Zur Sicherung der sozialistischen Gesellschafts- und Staatsordnung und der Rechte der Bürger wacht die Staatsanwaltschaft auf der Grundlage der Gesetze und anderen Rechtsvorschriften der Deutschen Demokratischen Republik über die strikte Einhaltung der sozialistischen Gesetzlichkeit. Sie schützt die Bürger vor Gesetzesverletzungen. Die Staatsanwaltschaft leitet den Kampf gegen Straftaten und sichert, daß die Personen, die Verbrechen oder Vergehen begangen haben, vor Gericht zur Verantwortung gezogen werden.


Artikel 98

(1) Die Staatsanwaltschaft wird vom Generalstaatsanwalt geleitet.

(2) Dem Generalstaatsanwalt unterstehen die Staatsanwälte der Bezirke und Kreise sowie die Militärstaatsanwälte.

(3) Die Staatsanwälte werden vom Generalstaatsanwalt berufen und abberufen, sie sind ihm verantwortlich und an seine Weisungen gebunden.

(4) Der Generalstaatsanwalt ist der Volkskammer und zwischen ihren Tagungen dem Staatsrat verantwortlich.


Artikel 99

(1) Die strafrechtliche Verantwortlichkeit wird durch die Gesetze der Deutschen Demokratischen Republik bestimmt.

(2) Eine Tat zieht strafrechtliche Verantwortlichkeit nur nach sich, wenn diese zur Zeit der Begehung der Tat gesetzlich festgelegt ist, wenn der Täter schuldhaft gehandelt hat und die Schuld zweifelsfrei nachgewiesen ist. Strafgesetze haben keine rückwirkende Kraft.

(3) Eine strafrechtliche Verfolgung ist nur in Übereinstimmung mit den Strafgesetzen möglich.

(4) Die Rechte des Bürgers dürfen im Zusammenhang mit einem Strafverfahren nur insoweit eingeschränkt werden, wie dies gesetzlich zulässig und unumgänglich ist.


Artikel 100

(1) Über die Zulässigkeit von Untersuchungshaft hat nur der Richter zu entscheiden. Verhaftete sind spätestens am Tage nach ihrer Verhaftung dem Richter vorzuführen.

(2) Der Richter oder der Staatsanwalt haben im Rahmen ihrer Verantwortung jederzeit zu prüfen, ob die Voraussetzungen der Untersuchungshaft noch vorliegen.

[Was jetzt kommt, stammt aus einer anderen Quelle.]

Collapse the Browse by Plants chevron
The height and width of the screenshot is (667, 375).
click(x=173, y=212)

(3) Der Staatsanwalt hat nächste Angehörige des Verhafteten innerhalb von 24 Stunden nach der ersten richterlichen Vernehmung zu benachrichtigen.

Ausnahmen sind nur zulässig, wenn durch die Benachrichtigung der Zweck der Untersuchung gefährdet wird. In diesen Fällen erfolgt die Benachrichtigung nach Wegfall der Gefährdungsgründe.


Artikel 101

(1) Niemand darf seinem gesetzlichen Richter entzogen werden.

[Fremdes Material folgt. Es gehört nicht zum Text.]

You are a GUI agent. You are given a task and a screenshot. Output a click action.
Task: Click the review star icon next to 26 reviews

(2) Ausnahmegerichte sind unstatthaft.


Artikel 102

(1) Jeder Bürger hat das Recht, vor Gericht gehört zu werden.

(2) Das Recht auf Verteidigung wird während des gesamten Strafverfahrens gewährleistet.


Artikel 103

(1) Jeder Bürger kann sich mit Eingaben (Vorschlägen, Hinweisen, Anliegen oder Beschwerden) an die Volksvertretungen, ihre Abgeordneten oder die staatlichen und wirtschaftlichen Organe wenden. Dieses Recht steht auch den gesellschaftlichen Organisationen und den Gemeinschaften der Bürger zu. Ihnen darf aus der Wahrnehmung dieses Rechts kein Nachteil entstehen.

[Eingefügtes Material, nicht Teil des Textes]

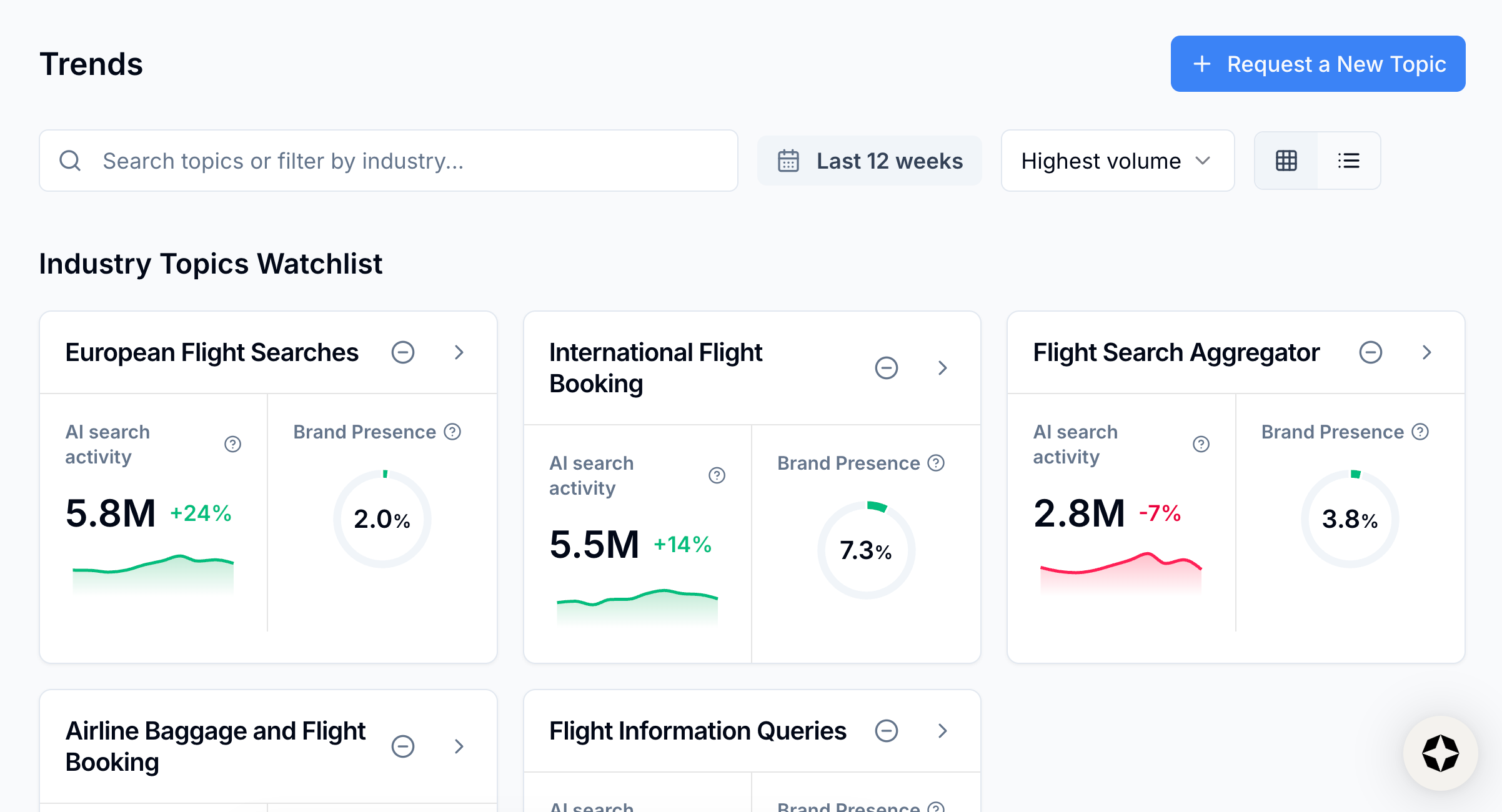Open the Last 12 weeks date filter

(x=869, y=161)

(2) Die für die Entscheidung verantwortlichen Organe sind verpflichtet, die Eingaben der Bürger oder der Gemeinschaften innerhalb der gesetzlich vorgeschriebenen Frist zu bearbeiten und den Antragstellern das Ergebnis mitzuteilen.

(3) Das Verfahren der Bearbeitung der Eingaben wird durch Gesetz bestimmt.


Artikel 104

(1) Für Schäden, die einem Bürger oder seinem persönlichen Eigentum durch ungesetzliche Maßnahmen von Mitarbeitern der Staatsorgane zugefügt werden, haftet das staatliche Organ, dessen Mitarbeiter den Schaden verursacht hat.

(2) Voraussetzungen und Verfahren der Staatshaftung werden durch Gesetz geregelt.



Abschnitt V
Schlußbestimmungen

Artikel 105

Die Verfassung ist unmittelbar geltendes Recht.


Artikel 106

Die Verfassung kann nur von der Volkskammer der Deutschen Demokratischen Republik durch Gesetz geändert werden, das den Wortlaut der Verfassung ausdrücklich ändert oder ergänzt.